Let $A \subset \mathbb{R}^n$ and $f: A \to \mathbb{R}$.
- $f$ is stable at $c \in A$ if there exist $r_c > 0$ and $L_c > 0$ such that $$|f(x) - f(c)| < L_c\|x - c\|, \quad \text{for all}~ x \in B(c,r_c) \cap A.$$
- $f$ is stable around $c \in A$ if there exist $r_c > 0$ and $L_c > 0$ such that, for all $y \in B(c,r_c) \cap A$, there is $r_y > 0$ such that $$|f(x) - f(y)| < L_c\|x - y\|, \quad \text{for all}~ x \in B(y,r_y) \cap A.$$
- $f$ is lipschitz around $c \in A$ if there exist $r_c > 0$ and $L_c > 0$ such that $$|f(x) - f(y)| < L_c\|x - y\|, \quad \text{for all}~ x,y \in B(c,r_c) \cap A.$$
Note that, property (1) is usually called "lipschitz at". It is easy to see the implication $$(3) \to (2) \to (1).$$ I am doubt that the converse $(2) \to (3)$ is not true, but unable to find an counterexample.

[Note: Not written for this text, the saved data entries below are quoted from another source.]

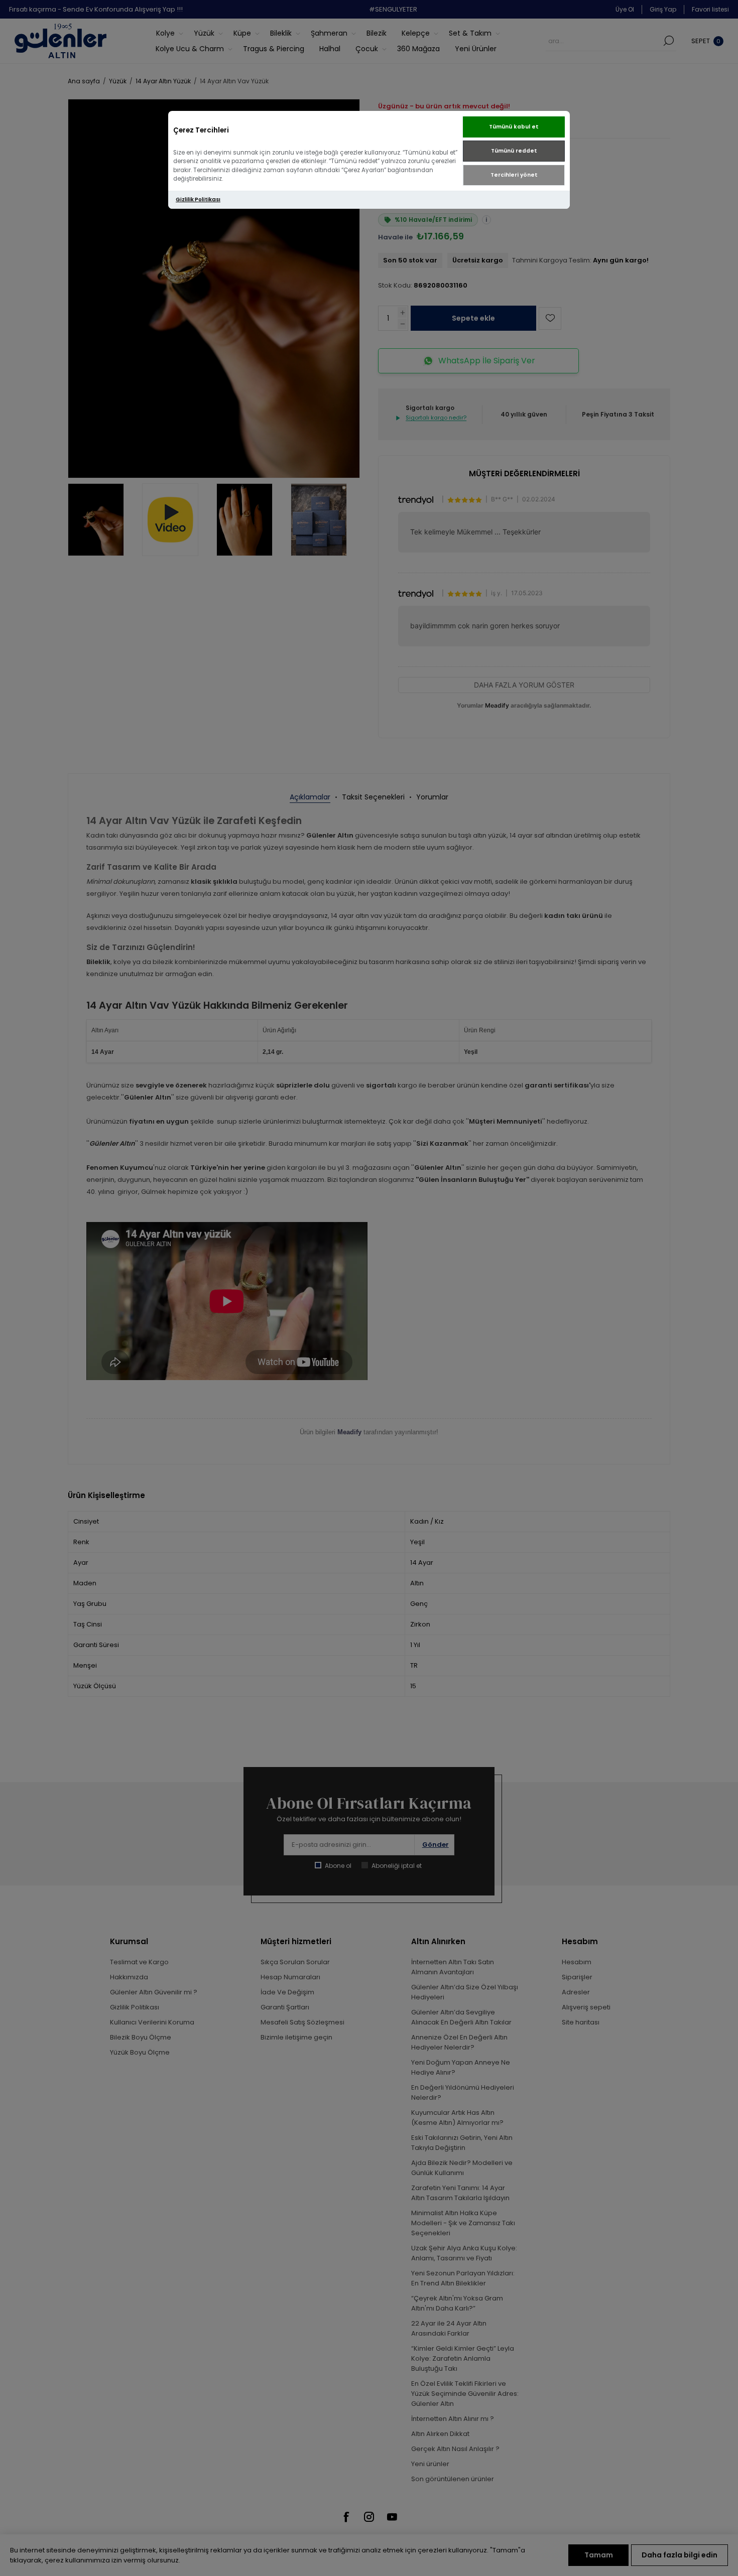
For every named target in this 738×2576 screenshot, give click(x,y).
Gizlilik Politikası (198, 199)
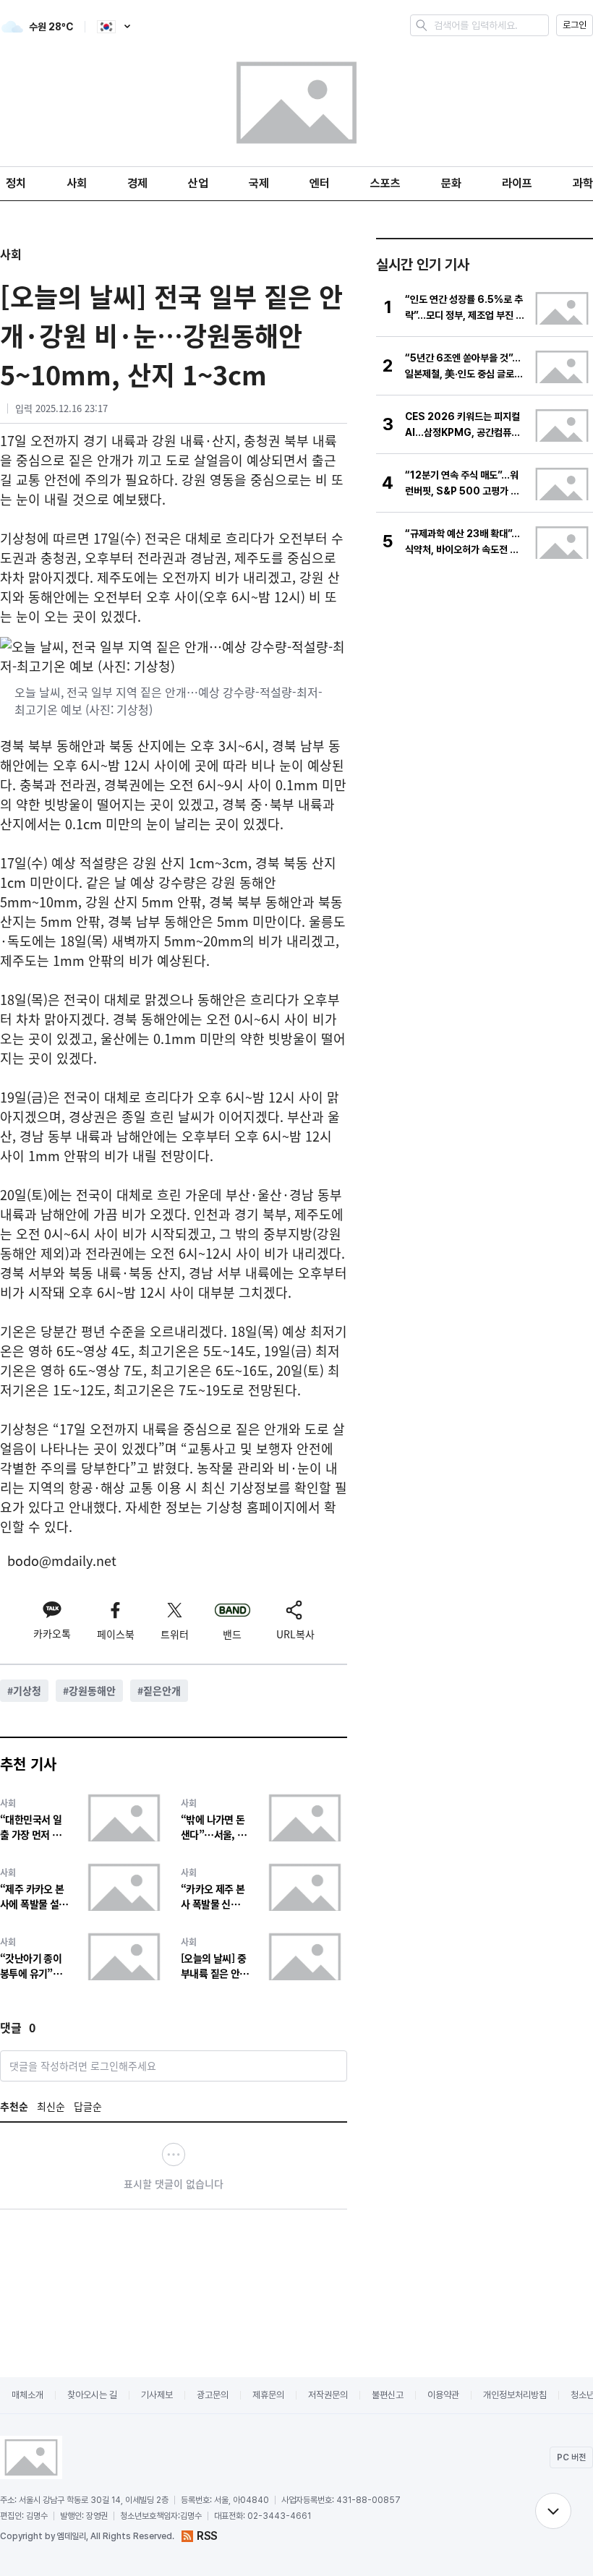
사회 (77, 183)
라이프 (517, 183)
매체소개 (27, 2394)
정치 (16, 183)
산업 (198, 183)
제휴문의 (268, 2394)
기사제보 (157, 2394)
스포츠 (385, 183)
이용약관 (443, 2394)
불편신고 (388, 2394)
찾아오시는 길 (92, 2394)
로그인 (574, 25)
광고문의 (213, 2394)
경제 (137, 183)
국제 (259, 183)
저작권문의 (328, 2394)
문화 (451, 183)
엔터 (320, 183)
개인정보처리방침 (515, 2394)
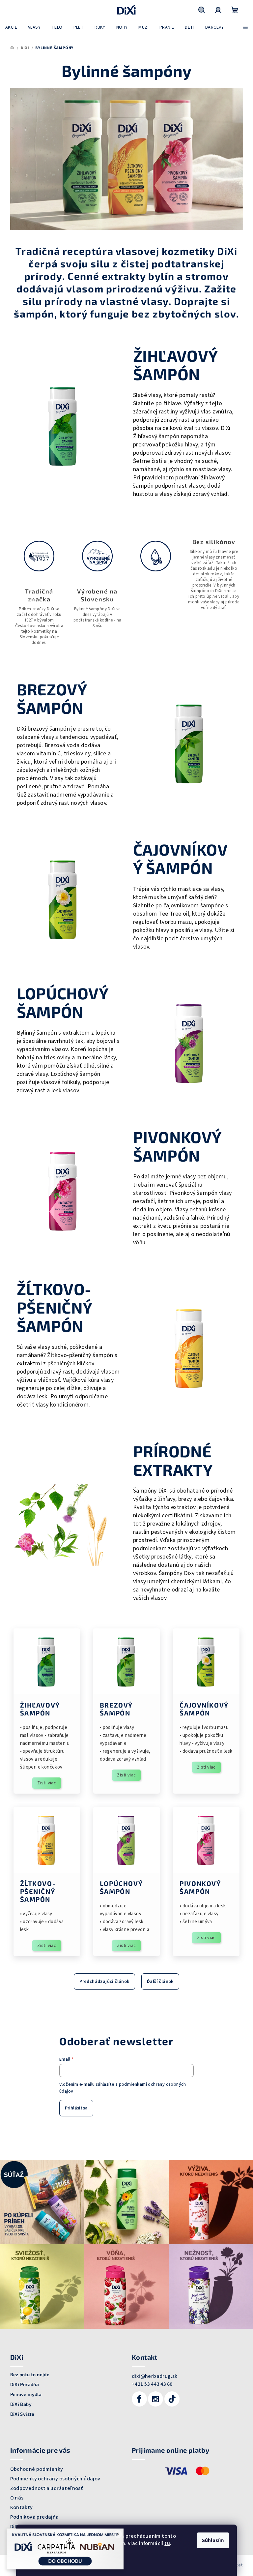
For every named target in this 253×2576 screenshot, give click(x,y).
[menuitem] (11, 27)
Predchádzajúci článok (104, 1981)
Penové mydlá (26, 2394)
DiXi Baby (21, 2404)
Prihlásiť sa (76, 2108)
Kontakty (21, 2507)
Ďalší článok (160, 1981)
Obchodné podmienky (36, 2469)
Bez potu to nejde (30, 2374)
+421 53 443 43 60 (152, 2384)
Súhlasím (213, 2540)
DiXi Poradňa (24, 2384)
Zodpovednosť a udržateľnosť (46, 2488)
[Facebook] (139, 2399)
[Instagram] (155, 2399)
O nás (17, 2497)
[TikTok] (172, 2399)
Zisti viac (46, 1783)
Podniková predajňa (34, 2517)
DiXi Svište (22, 2414)
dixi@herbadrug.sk (155, 2376)
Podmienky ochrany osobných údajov (55, 2478)
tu (167, 2543)
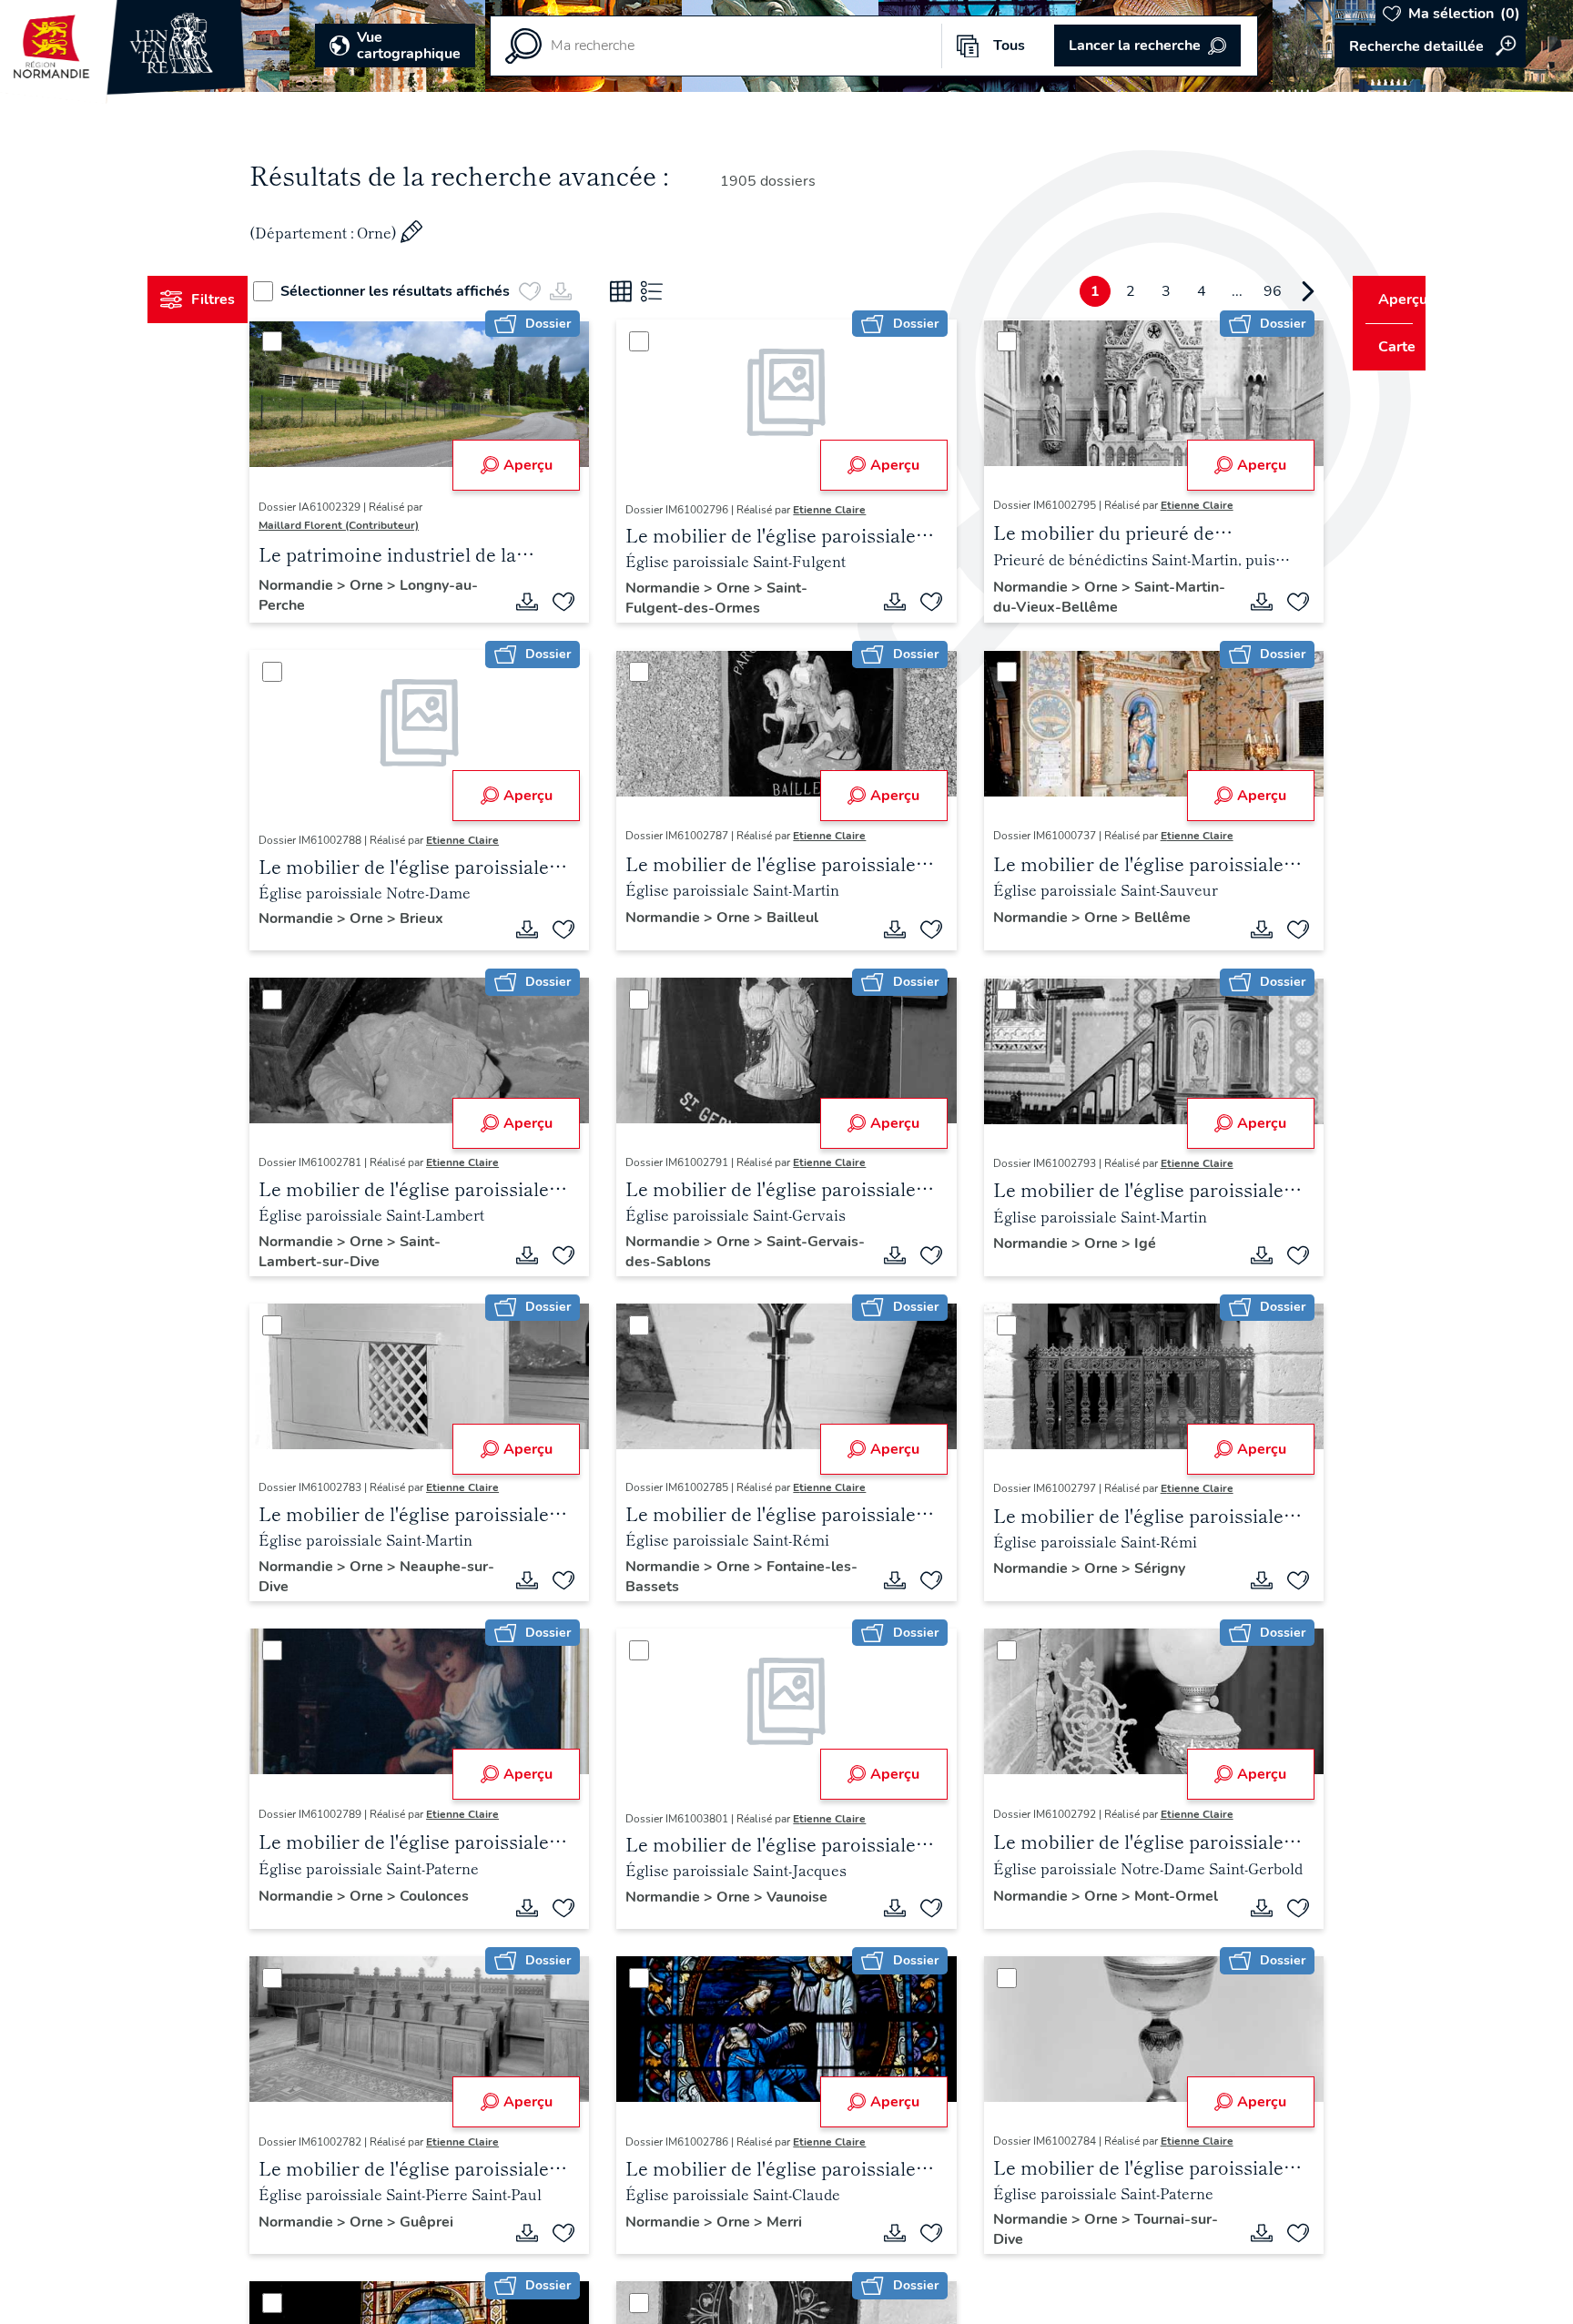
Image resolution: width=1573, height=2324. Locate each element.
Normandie (332, 585)
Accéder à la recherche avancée (1430, 46)
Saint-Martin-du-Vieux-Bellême (1072, 597)
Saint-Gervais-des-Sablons (728, 1252)
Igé (1133, 1243)
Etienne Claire (841, 509)
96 (1238, 291)
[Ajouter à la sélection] (575, 602)
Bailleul (804, 918)
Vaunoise (808, 1897)
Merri (796, 2222)
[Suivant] (1273, 291)
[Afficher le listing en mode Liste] (685, 291)
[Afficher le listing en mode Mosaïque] (654, 291)
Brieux (456, 918)
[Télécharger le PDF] (539, 602)
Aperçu (538, 465)
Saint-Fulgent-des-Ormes (728, 598)
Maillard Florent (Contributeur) (373, 525)
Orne (402, 585)
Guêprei (461, 2222)
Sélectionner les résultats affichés (428, 291)
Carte (1384, 347)
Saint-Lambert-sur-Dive (384, 1252)
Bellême (1150, 918)
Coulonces (468, 1896)
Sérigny (1147, 1568)
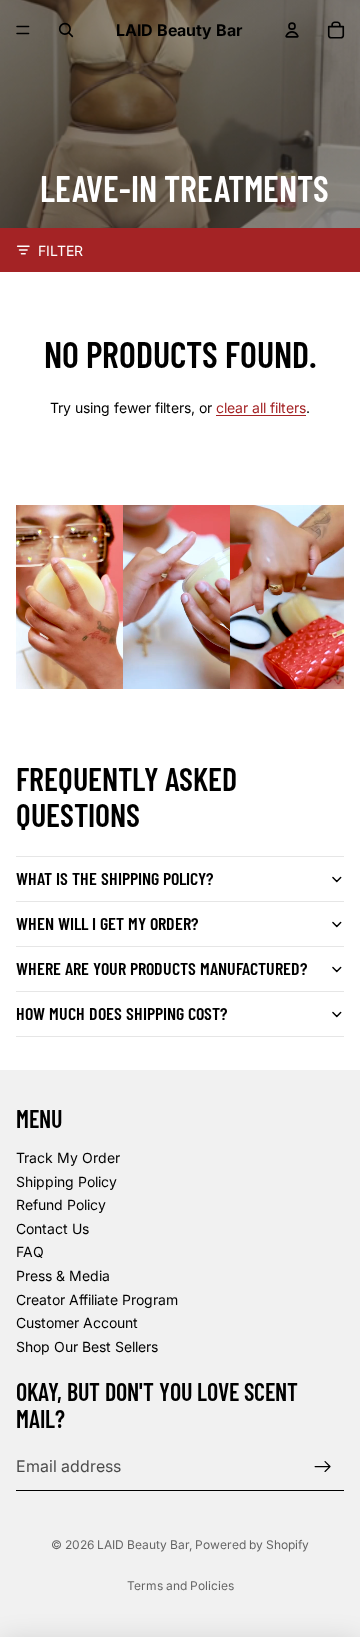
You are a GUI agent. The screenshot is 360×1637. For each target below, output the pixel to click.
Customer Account (77, 1323)
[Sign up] (323, 1467)
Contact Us (52, 1228)
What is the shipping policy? (114, 878)
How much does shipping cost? (121, 1013)
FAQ (30, 1252)
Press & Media (63, 1275)
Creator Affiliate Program (97, 1299)
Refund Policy (61, 1205)
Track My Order (68, 1157)
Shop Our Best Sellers (87, 1346)
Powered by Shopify (252, 1544)
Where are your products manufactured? (161, 968)
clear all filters (261, 407)
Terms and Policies (180, 1585)
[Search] (66, 30)
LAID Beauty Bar (143, 1544)
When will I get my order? (107, 923)
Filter (60, 250)
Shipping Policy (66, 1181)
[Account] (292, 30)
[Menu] (23, 30)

Here is my idea:
Constructing a piecewise function $$f(x) = \begin{cases} f_1(x), &\text{if}~ x \in A_1 \\ f_2(x), &\text{if}~ x \in A_2 \\ \end{cases}$$ such that $f$ is stable at $c \in A_1 \cap A_2$ and $f_1, f_2$ are lipschitz. Now, for all $y_1 \in B(c,r_c) \cap A_1$, one can find an $r_1 > 0$ small enough so $B(y_1,r_1) \subset A_1$ and $f(x) = f_1(x)$ for all $x \in B(y,r_1)$. The arguments are similar for $y_2 \in B(c,r_c) \cap A_2$. Hence, the stability of $f$ around $c$ is made by the lipschitz property of $f_1$ and $f_2$. However, one can find $x_1 \in A_1$, $x_2 \in A_2$ such that $$\dfrac{|f(x_1) - f(x_2)|}{\|x_1 - x_2\|}$$ is unbounded.